If you have followed this blog for awhile you have seen photos of many bright smiles from Cindy. I have bountiful material from the American Discovery and Pacific Crest Trails from which to choose these smiles, yet you don’t get to see the “rejects.” I have photos where Cindy looks dazed, not in the present moment I assumed she would be when I took the photo. I also declined to take photos during the bad moments, when she was sad over not being to help or angry at the trail. Significantly, I also don’t have photos of “put on” smiles from Cindy during these journeys, because there were none. Her genuine smiles were either full of warmth, or she didn’t smile.
The television in our living room reveals the significance of this to me. Lately I’ve been hooking up my computer to the television via an HDMI cable. Sometimes I actively work on slides for the American Discovery project, with the added intent of reinforcing that journey in Cindy’s memories. Other times I use the computer’s screen saver for Cindy to watch slide shows of our family. Currently, I have the slides from our family’s Wonderland Trail hike in 2005 cycling through. Before that I featured our family’s Germany vacation in 2007.
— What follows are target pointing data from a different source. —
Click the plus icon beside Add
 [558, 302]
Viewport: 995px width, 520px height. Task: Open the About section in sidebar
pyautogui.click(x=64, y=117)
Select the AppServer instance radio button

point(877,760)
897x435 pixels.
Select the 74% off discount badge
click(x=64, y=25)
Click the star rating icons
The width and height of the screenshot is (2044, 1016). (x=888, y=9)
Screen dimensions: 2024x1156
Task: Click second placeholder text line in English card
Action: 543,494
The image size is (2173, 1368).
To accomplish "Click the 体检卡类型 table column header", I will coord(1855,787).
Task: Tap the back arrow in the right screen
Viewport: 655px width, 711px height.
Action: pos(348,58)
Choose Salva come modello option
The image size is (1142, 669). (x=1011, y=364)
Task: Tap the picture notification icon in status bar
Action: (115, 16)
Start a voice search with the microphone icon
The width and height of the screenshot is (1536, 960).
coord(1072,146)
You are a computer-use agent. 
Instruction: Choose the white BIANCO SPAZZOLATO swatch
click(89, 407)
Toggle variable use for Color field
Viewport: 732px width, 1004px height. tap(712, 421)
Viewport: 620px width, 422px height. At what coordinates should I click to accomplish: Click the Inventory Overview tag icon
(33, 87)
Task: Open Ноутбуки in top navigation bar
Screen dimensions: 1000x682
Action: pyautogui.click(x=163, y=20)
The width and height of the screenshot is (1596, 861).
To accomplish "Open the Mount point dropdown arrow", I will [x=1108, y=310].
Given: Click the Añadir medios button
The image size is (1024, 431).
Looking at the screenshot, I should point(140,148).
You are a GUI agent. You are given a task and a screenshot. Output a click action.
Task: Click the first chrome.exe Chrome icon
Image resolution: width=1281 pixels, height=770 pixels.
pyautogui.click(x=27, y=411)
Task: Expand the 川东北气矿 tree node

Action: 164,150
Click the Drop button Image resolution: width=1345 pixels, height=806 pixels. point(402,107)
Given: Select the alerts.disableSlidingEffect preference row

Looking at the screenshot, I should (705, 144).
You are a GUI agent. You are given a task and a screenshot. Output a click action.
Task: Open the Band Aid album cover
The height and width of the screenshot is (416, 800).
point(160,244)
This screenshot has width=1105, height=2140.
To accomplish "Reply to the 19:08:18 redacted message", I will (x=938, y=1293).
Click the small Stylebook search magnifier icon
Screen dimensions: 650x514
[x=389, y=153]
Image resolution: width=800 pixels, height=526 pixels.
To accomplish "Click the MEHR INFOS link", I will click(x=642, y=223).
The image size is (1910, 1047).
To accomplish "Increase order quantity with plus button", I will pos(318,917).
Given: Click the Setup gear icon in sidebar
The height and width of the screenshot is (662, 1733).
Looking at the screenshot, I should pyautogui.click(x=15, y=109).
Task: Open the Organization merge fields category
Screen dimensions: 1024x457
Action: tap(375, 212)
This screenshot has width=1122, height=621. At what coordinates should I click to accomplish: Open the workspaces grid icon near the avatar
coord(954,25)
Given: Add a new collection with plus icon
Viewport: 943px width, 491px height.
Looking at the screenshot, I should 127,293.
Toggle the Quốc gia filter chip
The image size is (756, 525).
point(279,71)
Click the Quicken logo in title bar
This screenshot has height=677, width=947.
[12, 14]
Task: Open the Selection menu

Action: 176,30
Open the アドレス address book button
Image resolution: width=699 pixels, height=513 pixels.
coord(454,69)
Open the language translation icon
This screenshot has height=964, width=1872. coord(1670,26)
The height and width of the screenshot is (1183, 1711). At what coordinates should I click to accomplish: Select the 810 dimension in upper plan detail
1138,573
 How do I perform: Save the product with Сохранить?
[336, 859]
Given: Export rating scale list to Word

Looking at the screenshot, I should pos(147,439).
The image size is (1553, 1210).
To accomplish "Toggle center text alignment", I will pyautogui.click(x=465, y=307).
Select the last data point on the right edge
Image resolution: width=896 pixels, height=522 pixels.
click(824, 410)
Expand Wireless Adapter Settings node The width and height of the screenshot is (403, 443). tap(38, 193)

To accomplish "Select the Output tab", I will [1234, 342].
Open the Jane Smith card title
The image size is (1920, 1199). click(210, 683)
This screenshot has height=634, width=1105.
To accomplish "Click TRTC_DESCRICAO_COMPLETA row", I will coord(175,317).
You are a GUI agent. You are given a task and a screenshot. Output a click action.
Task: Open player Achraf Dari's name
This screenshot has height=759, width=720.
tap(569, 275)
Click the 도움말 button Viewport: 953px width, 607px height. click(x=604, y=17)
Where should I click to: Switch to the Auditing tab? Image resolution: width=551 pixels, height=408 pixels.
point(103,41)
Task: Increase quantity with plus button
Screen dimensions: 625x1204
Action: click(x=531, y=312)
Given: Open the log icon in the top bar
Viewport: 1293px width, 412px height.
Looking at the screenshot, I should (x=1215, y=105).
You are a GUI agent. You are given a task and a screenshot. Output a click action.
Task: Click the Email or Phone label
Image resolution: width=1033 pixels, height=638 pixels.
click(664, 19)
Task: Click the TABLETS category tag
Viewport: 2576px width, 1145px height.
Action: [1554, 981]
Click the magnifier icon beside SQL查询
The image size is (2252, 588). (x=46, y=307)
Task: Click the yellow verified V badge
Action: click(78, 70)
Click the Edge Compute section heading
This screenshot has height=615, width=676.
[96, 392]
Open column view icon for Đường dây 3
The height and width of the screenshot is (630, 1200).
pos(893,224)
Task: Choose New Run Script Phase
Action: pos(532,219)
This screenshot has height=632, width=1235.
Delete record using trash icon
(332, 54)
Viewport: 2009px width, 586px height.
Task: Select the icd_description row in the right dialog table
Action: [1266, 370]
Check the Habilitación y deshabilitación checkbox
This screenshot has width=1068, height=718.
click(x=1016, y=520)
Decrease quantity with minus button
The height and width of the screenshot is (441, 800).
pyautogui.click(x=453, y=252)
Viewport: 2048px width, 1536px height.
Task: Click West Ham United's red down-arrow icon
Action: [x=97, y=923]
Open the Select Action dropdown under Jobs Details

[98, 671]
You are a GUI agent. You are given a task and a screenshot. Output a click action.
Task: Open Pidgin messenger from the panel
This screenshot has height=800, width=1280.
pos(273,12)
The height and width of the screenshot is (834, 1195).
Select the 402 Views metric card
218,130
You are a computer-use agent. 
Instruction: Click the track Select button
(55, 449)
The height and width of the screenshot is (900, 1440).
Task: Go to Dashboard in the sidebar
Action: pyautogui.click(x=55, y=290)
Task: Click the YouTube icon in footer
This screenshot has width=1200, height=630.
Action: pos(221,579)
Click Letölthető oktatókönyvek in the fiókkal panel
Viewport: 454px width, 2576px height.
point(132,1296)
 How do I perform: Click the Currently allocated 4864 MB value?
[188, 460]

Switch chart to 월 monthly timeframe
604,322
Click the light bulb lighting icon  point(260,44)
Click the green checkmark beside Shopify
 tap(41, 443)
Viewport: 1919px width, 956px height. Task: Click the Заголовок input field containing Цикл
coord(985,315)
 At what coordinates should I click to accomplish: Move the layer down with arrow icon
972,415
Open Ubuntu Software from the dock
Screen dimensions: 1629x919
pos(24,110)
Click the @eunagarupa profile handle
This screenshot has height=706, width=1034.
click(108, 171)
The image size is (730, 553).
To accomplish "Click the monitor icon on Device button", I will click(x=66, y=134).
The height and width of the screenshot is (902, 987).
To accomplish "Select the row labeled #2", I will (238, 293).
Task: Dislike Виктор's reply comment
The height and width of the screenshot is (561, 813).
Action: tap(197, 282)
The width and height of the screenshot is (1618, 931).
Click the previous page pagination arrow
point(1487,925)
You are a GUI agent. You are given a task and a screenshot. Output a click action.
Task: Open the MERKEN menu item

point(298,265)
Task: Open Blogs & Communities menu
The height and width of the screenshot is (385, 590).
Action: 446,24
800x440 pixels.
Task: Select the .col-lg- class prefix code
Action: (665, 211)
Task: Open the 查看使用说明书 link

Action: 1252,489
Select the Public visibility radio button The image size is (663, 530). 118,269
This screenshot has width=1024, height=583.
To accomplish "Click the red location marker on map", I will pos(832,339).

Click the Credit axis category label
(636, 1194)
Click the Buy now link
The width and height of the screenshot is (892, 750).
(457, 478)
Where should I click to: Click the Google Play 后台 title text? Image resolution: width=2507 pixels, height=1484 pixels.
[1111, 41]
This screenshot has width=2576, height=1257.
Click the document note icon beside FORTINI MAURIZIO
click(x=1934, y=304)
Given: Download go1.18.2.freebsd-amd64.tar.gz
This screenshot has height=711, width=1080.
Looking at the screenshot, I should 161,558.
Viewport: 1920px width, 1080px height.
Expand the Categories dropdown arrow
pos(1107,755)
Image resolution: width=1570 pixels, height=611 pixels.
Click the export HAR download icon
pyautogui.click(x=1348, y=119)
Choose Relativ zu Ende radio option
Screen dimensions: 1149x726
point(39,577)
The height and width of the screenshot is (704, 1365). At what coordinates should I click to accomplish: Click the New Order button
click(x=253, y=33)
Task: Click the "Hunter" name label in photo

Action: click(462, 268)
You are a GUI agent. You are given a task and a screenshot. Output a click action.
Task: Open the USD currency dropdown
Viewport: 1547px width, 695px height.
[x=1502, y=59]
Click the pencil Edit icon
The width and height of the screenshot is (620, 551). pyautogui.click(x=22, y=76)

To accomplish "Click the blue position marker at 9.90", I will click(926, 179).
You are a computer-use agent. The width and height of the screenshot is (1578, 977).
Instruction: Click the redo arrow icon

There are photos from these trips of Cindy’s genuine smile; but there also are photos of an evidently “put on” smile for the camera. These confirm some of my suspicions as I put them to words in a series of eBooks I am beginning, with a working title of “Journeys with an Expedition Woman.” I point to the year 2005 as a time when Cindy was experiencing too much stress. I point to the year 2007 as a time when Cindy displayed an abnormal response of blocking out stressful family situations. The proofs are all in her smile.
None of us lead the perfect life where we are glowing smiles all the time. We experience sadness; we experience anger. These raw emotions come out, indeed, letting them come out in a proper way enable the glowing smiles to eventually come out as well; the yin and yang to our emotional health. Abundant evidence now shows that the danger to our health does not come so much from escaping “bad times” as from ongoing stress, the type of stress that forces a “put on” smile for the camera, the type of smile Cindy displays in some of our Wonderland and Germany photos.
Obviously, I am not happy with how Cindy’s life is concluding, how our life together is concluding. I would restore her brain health. I would take away her occasional bouts with sadness and frustration. Yet I do take consolation nowadays in her smile, a smile that no longer is “put on” for the camera, a smile that reveals we at least have made progress with her quality of life.